Gov. Jeff Landry and Meta executives formally announced Wednesday that the company would build its largest artificial intelligence data center in rural northeast Louisiana, promising what Landry said would bring a “transformation generational” to the state and the region.
At 4 million square feet, the project to be built at the publicly owned Franklin Farms megasite in Holly Ridge, Richland Parish, will be more than four times the size of Meta’s other data centers. Meta is the parent company of Facebook.
Meta’s $10 billion investment will be the largest in Louisiana history, Landry said.
“Today, Louisiana begins a new chapter,” Landry said Wednesday during an announcement at the Rayville Civic Center, the seat of Richland Parish. “We are creating new jobs and economic growth on a scale unimaginable before this year. This makes our state a leader in innovation and technology.”
Kevin Janda, director of Meta, said the data center “will play a central role in advancing Meta (artificial intelligence) efforts.”
Janda told USA Today Network that the data center would be the “newest and largest” in the company’s global infrastructure and would “connect billions of people around the world.”
He said the center is expected to be operational in summer 2028, but work has already started on the site, which has been agricultural land for a century.
The Meta data center will create approximately 500 permanent jobs averaging more than $80,000 in annual salaries and 5,000 construction jobs.
The project depends on Entergy Louisiana building three new natural gas plants to power the data center – two near the Meta site and another north of Baton Rouge.
The Louisiana Public Service Commission must approve Entergy’s new plants, but its members showed full support for the project at their most recent meeting. “I’m 1,000 percent for it,” Commissioner Foster Campbell said at the Nov. 20 meeting.
Entergy President Phillip May said Meta’s project “will shape the future of the region and the state for years to come.” Louisiana will be seen differently…as an unprecedented technology hub.”
“This is what dreams are made of,” said Louisiana Republican Rep.
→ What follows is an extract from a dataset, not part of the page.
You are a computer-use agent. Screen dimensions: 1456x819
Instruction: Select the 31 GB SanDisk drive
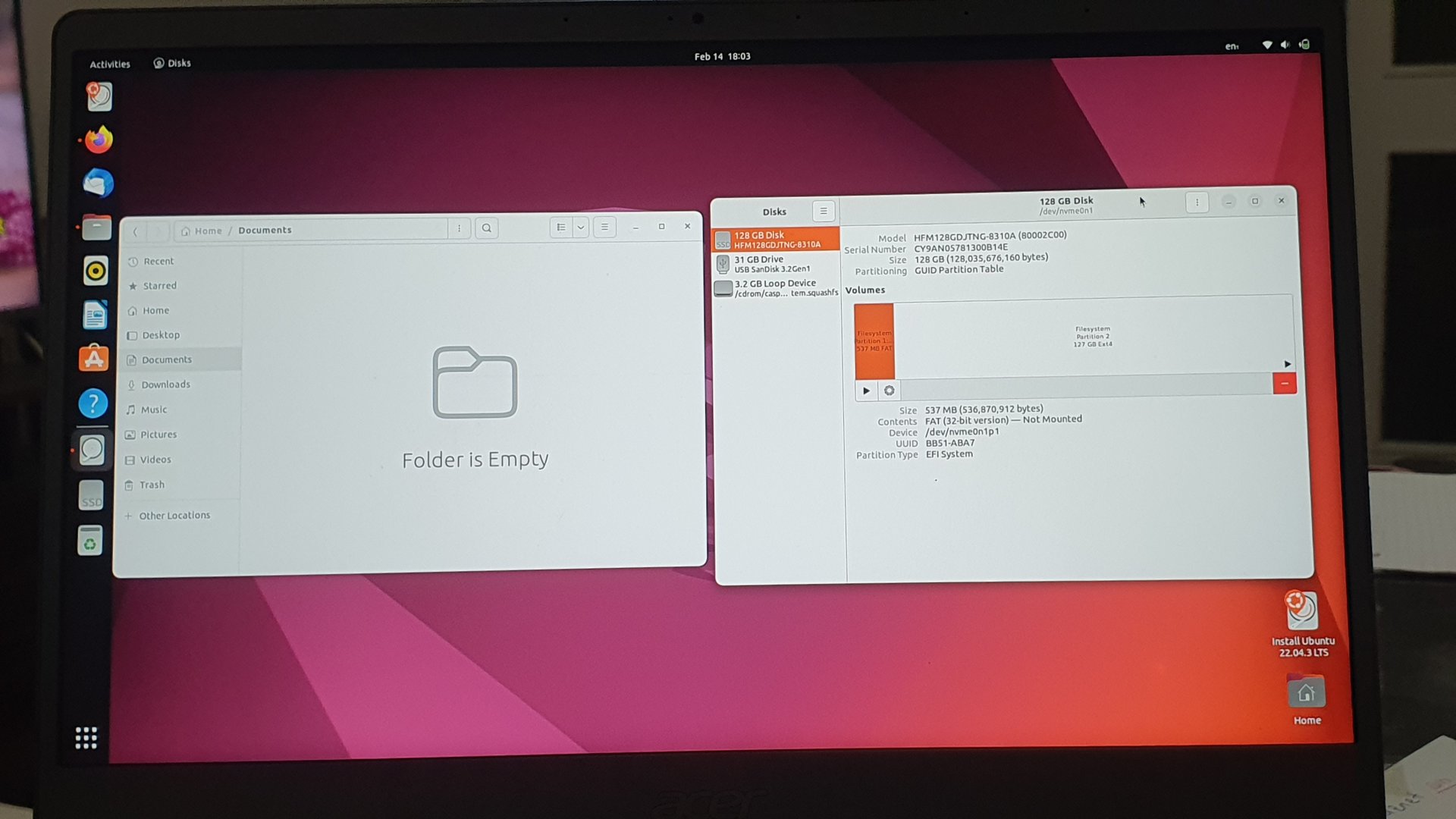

Julia Letlow, who did not vote Wednesday to attend the event in her home parish that is part of her 5th Congressional District.
Republican state Rep. Francis Thompson, the longest-serving lawmaker in Louisiana history, said the project would impact every corner of his home parish. “Richland Parish deserves this,” he said.
Democratic Sen. Katrina Jackson of Monroe, about 30 miles west of the project, praised the governor and Legislature for getting the project started. “It was a unified effort,” she said.